To him, this sense of disruption has become heightened. This is due to the conflicting burden of simultaneously carrying Nigeria’s cultural expectations and the political uncertainty in the U.S. The Nigerian laws that suppressed his identity still haunt him. Their shadow is accompanied by whispers of shame and rejection that linger even here in the U.S., where most of us believe that freedom is possible. And yet, while U.S. policies appear to be more accepting, the reality is a tangled one. Even among classmates who are open-minded, the anxiety of their judgment never goes away. Even if policies change, the struggle for acceptance will continue.
To many of us, hanging in the balance of this upcoming election is not only policy, but also our existence. Will this country allow us to be ourselves or force us back into some semblance of hiding? While we go about our studies, building friendships and our lives, we are also very much aware that the outcome of one election could upend it all. The issues at stake here are more than just past immigration status or healthcare access. For us, this is about safety, being valued, and being seen.
I know what it is like to be between two worlds, feeling fully at home in neither one nor the other.
Freedom and identity are not fixed. Rather, they constantly shift and evolve based on the situation. As a cisgender person, I have not experienced the kind of struggles that accompany the question of gender identity. Even so, I know what it is like to be between two worlds, feeling fully at home in neither one nor the other. This tension resulting from constant negotiation resonates with most international students with an identity that cuts across the broader societal norm.
He put it best: “Living authentically is something I have to work for every day.” It is not a state you achieve and hold onto forever.
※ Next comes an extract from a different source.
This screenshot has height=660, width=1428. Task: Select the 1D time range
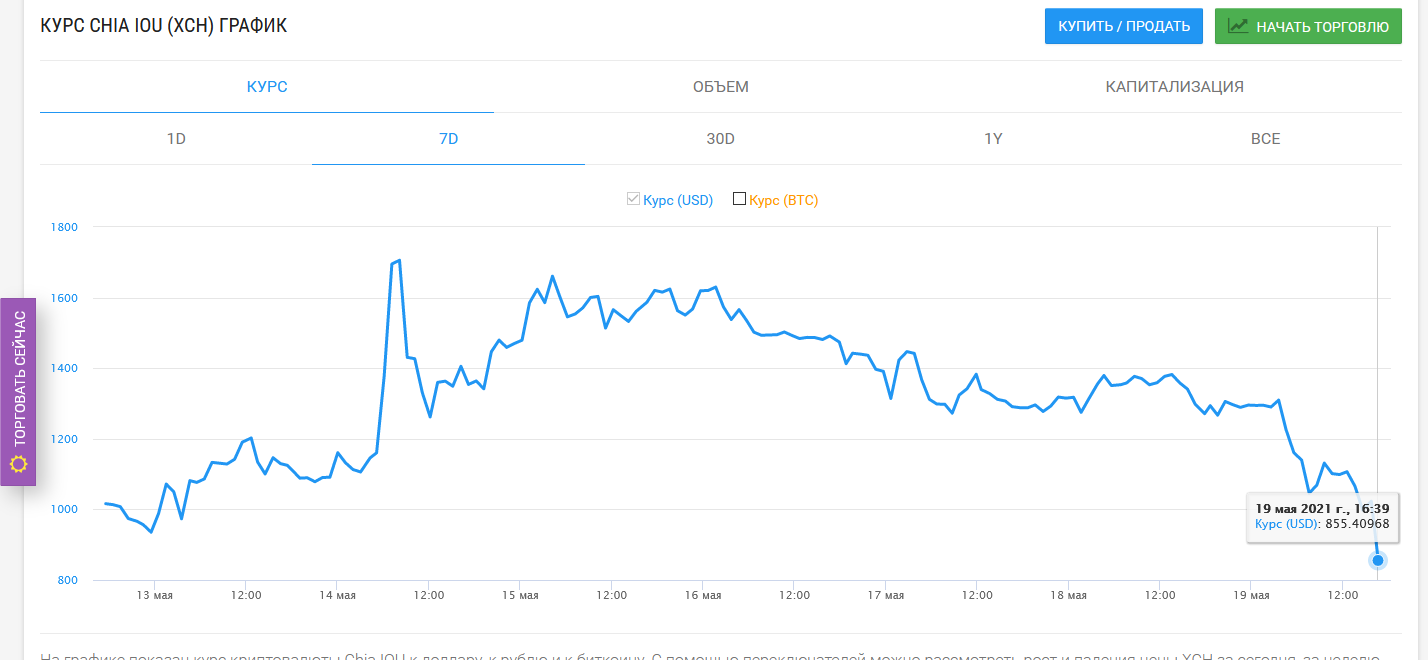pos(176,139)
This form of authenticity is very fragile, easily threatened by shifts in policy, political rhetoric, and social attitudes. As international students, we learn to navigate these changes, adapting our expectations and behaviours in ways that permit us to survive. Yet to survive is not to dwell. This is the dichotomy that many of us face as the election approaches.
The U.S. election represents not simply a political event. For those of us who exist at the margins, it is also a mirror reflecting the complexities of identity and belonging. Will we find acceptance or will the rules shift once again, forcing us to navigate a whole new set of expectations? Will this country finally welcome us into its arms or will we drift forever, caught between borders, policies, and the many versions of ourselves? These questions weigh heavily on us, shaping our sense of security in a place that is supposed to offer refuge. These are not questions we only ask ourselves. Rather, we bring them into every classroom, every public space, and every interaction where our identities come into play.
While they may seldom provide easy answers, these questions nevertheless demand attention. Our stories—his, mine, and those of other international students—unfold at the intertwining points of identity, policy, and politics. They are part of a larger narrative concerning belonging in a conformist world that promises freedom. The ballots that will be cast during this election will determine not only the course of the United States but also that of people like us who have sought a place of belonging.